■ ENTRIES PROVIDED:
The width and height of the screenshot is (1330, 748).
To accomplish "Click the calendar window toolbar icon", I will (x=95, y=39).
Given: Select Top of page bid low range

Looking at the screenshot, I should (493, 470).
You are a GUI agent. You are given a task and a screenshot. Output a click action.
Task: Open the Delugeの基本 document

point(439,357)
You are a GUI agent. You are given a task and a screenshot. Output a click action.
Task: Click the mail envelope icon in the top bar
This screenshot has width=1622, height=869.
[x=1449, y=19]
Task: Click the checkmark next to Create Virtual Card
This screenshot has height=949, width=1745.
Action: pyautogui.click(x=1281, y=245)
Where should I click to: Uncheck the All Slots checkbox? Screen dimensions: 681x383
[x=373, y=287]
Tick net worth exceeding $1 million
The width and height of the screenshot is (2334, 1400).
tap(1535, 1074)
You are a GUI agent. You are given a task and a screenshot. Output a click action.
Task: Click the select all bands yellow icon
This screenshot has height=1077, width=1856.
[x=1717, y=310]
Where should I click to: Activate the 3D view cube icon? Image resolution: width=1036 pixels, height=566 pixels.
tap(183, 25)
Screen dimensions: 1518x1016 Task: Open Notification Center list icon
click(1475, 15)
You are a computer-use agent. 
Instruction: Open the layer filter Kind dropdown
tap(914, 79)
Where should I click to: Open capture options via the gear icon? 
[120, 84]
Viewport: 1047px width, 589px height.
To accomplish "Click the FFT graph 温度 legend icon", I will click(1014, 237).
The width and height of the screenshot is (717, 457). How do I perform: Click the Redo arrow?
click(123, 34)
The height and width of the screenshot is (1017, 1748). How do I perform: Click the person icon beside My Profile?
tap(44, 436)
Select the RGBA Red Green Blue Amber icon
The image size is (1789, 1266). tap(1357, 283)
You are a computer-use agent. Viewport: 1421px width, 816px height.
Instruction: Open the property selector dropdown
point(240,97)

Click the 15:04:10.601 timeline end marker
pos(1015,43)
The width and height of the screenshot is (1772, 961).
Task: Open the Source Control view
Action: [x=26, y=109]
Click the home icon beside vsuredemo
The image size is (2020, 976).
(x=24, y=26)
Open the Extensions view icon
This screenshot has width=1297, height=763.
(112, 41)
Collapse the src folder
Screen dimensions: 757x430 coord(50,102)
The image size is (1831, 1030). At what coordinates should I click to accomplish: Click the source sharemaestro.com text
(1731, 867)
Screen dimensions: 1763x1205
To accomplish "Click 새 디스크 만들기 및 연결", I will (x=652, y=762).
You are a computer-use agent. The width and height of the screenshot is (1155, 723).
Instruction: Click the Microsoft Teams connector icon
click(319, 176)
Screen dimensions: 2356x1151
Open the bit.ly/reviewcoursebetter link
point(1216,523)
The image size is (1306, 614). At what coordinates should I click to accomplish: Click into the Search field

■ WHAT THIS TASK INVOLVES: Without omitting any record, transcribe the data exactly.

■ TASK OUTPUT:
The width and height of the screenshot is (1330, 748).
To accomplish "Click the calendar window toolbar icon", I will (x=95, y=39).
Given: Select Top of page bid low range

Looking at the screenshot, I should (493, 470).
You are a GUI agent. You are given a task and a screenshot. Output a click action.
Task: Open the Delugeの基本 document

point(439,357)
You are a GUI agent. You are given a task and a screenshot. Output a click action.
Task: Click the mail envelope icon in the top bar
This screenshot has width=1622, height=869.
[x=1449, y=19]
Task: Click the checkmark next to Create Virtual Card
This screenshot has height=949, width=1745.
Action: pyautogui.click(x=1281, y=245)
Where should I click to: Uncheck the All Slots checkbox? Screen dimensions: 681x383
[x=373, y=287]
Tick net worth exceeding $1 million
The width and height of the screenshot is (2334, 1400).
tap(1535, 1074)
You are a GUI agent. You are given a task and a screenshot. Output a click action.
Task: Click the select all bands yellow icon
This screenshot has height=1077, width=1856.
[x=1717, y=310]
Where should I click to: Activate the 3D view cube icon? Image resolution: width=1036 pixels, height=566 pixels.
tap(183, 25)
Screen dimensions: 1518x1016 Task: Open Notification Center list icon
click(1475, 15)
You are a computer-use agent. 
Instruction: Open the layer filter Kind dropdown
tap(914, 79)
Where should I click to: Open capture options via the gear icon? 
[120, 84]
Viewport: 1047px width, 589px height.
To accomplish "Click the FFT graph 温度 legend icon", I will click(1014, 237).
The width and height of the screenshot is (717, 457). How do I perform: Click the Redo arrow?
click(123, 34)
The height and width of the screenshot is (1017, 1748). How do I perform: Click the person icon beside My Profile?
tap(44, 436)
Select the RGBA Red Green Blue Amber icon
The image size is (1789, 1266). tap(1357, 283)
You are a computer-use agent. Viewport: 1421px width, 816px height.
Instruction: Open the property selector dropdown
point(240,97)

Click the 15:04:10.601 timeline end marker
pos(1015,43)
The width and height of the screenshot is (1772, 961).
Task: Open the Source Control view
Action: [x=26, y=109]
Click the home icon beside vsuredemo
The image size is (2020, 976).
(x=24, y=26)
Open the Extensions view icon
This screenshot has width=1297, height=763.
(112, 41)
Collapse the src folder
Screen dimensions: 757x430 coord(50,102)
The image size is (1831, 1030). At what coordinates should I click to accomplish: Click the source sharemaestro.com text
(1731, 867)
Screen dimensions: 1763x1205
To accomplish "Click 새 디스크 만들기 및 연결", I will (x=652, y=762).
You are a computer-use agent. The width and height of the screenshot is (1155, 723).
Instruction: Click the Microsoft Teams connector icon
click(319, 176)
Screen dimensions: 2356x1151
Open the bit.ly/reviewcoursebetter link
point(1216,523)
The image size is (1306, 614). At what coordinates should I click to accomplish: Click into the Search field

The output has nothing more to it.